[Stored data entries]
◆ ◆ ◆ ◆ ◆

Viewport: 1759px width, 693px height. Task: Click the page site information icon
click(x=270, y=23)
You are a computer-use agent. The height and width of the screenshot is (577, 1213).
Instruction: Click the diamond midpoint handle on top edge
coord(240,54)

◆ ◆ ◆ ◆ ◆

• _EXERCISE PROMPT_
Return each line of the records above exactly as it reads.

• _WRITTEN SOLUTION_
Viewport: 1759px width, 693px height. Task: Click the page site information icon
click(x=270, y=23)
You are a computer-use agent. The height and width of the screenshot is (577, 1213).
Instruction: Click the diamond midpoint handle on top edge
coord(240,54)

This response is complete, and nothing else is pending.